2016年10月03日
北京から東へ約300キロ離れた渤海湾を望む河北省秦皇島市北戴河。毎年夏になると、中国指導部や長老らが重要政策を話し合う非公式の会議「北戴河会議」が開かれる避暑地だ。
秦皇島駅で高速鉄道を降りてタクシーで幹線道路を南へと向かうと、北戴河地区への入り口に検問所。若い警察官が身分証の提示を求めた。私の旅券と私を何度も見比べた末、通行を許可した。域内の道路は森林に挟まれ、軽井沢にいるような感覚を覚える。
海辺に近い北側の一帯は要人の保養施設が集まり、運転手によると、夏季には一般人の立ち入りは禁止。さらに南に位置する南戴河に向かう途中だったが、両地区をつなぐ海岸沿いの道路は通行止め。会議の開催期間にぶつかったらしく、大回りせざるを得なかった。
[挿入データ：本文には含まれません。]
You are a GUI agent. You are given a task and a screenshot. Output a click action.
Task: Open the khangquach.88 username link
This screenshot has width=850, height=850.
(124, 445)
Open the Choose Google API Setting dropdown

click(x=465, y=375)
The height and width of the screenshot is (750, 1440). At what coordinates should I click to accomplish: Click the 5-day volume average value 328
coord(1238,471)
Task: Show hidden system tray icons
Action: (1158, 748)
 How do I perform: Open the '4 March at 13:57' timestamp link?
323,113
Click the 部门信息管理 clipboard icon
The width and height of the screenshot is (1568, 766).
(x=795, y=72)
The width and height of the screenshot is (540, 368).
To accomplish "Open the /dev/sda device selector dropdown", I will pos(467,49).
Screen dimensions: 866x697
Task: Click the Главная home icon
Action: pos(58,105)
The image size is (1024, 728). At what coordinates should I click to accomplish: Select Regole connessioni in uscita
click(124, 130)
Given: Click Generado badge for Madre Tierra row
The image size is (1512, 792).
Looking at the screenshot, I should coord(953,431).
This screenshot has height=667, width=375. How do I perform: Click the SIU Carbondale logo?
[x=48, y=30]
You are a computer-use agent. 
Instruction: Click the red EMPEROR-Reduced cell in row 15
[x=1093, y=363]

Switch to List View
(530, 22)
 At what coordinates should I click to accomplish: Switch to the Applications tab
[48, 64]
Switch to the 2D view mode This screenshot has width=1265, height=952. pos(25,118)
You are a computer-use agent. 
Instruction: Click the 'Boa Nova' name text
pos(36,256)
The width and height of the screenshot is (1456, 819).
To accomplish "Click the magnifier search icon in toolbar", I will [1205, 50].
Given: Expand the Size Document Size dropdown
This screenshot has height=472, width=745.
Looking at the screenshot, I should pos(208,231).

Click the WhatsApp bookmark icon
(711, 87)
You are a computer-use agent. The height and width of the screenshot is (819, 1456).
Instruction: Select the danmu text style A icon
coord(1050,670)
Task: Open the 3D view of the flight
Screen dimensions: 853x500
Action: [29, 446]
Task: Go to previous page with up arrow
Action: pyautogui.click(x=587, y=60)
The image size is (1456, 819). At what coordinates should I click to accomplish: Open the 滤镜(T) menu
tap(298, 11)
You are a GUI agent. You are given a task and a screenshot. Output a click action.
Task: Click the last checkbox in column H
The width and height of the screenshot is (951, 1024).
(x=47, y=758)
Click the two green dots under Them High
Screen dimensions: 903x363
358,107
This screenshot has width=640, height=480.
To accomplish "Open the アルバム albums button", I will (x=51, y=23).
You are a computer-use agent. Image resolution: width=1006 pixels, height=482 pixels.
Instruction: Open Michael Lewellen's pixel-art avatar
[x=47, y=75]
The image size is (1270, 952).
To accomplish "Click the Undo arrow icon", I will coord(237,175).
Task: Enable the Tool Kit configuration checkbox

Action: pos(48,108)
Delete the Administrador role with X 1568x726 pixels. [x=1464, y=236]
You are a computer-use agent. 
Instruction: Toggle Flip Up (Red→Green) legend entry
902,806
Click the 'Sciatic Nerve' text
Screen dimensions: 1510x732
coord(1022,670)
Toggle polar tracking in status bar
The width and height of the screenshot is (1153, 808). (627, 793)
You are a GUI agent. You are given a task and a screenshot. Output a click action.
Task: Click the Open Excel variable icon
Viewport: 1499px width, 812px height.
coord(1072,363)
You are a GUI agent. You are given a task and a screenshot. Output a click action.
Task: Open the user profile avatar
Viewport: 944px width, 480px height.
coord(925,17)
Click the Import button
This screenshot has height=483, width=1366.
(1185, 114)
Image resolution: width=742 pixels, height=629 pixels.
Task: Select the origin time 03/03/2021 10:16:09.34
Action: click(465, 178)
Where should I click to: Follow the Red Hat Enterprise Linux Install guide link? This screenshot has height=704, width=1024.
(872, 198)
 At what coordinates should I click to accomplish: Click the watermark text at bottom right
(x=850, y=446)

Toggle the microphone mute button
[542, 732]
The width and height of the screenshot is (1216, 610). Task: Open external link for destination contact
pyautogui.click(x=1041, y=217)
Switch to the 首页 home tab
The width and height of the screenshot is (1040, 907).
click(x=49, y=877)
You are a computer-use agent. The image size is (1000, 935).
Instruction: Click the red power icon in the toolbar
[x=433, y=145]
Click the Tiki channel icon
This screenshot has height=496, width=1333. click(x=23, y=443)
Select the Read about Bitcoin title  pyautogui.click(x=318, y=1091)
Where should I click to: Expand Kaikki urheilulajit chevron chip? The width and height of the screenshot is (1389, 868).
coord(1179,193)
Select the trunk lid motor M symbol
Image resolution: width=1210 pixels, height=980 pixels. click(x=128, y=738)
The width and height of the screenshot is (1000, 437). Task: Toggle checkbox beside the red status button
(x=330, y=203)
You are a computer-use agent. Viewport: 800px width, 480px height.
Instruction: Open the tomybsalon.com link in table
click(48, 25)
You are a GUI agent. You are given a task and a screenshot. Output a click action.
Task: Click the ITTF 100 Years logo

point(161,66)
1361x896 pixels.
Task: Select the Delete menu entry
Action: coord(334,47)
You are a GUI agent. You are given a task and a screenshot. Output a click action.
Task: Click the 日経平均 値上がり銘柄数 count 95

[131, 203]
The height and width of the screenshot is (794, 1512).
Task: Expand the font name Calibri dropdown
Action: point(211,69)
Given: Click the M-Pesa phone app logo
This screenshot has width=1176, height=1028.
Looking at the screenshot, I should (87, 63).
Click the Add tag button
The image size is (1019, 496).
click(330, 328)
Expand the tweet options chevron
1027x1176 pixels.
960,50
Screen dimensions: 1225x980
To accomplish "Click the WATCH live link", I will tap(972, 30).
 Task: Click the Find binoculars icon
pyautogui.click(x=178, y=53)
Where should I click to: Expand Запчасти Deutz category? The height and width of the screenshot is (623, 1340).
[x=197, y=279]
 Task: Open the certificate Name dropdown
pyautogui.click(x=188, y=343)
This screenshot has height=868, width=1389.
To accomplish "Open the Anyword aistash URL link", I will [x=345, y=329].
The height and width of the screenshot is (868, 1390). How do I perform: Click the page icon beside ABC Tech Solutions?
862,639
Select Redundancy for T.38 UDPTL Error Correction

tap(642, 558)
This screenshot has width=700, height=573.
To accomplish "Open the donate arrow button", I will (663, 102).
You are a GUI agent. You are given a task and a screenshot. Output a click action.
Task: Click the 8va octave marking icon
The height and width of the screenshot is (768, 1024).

2日後に北上する時、道路の封鎖は解除されており、避暑客の車で混雑していた。「会議が終わったようだね」。そう言う運転手が指さす遠く先には、静謐(せいひつ)な林の中に、要人たちの別荘とみられる洋館が見えた。「庶民とは無関係の別世界だ」。運転手は表情を変えずに、ひと言継ぎ足した。 (城内康伸)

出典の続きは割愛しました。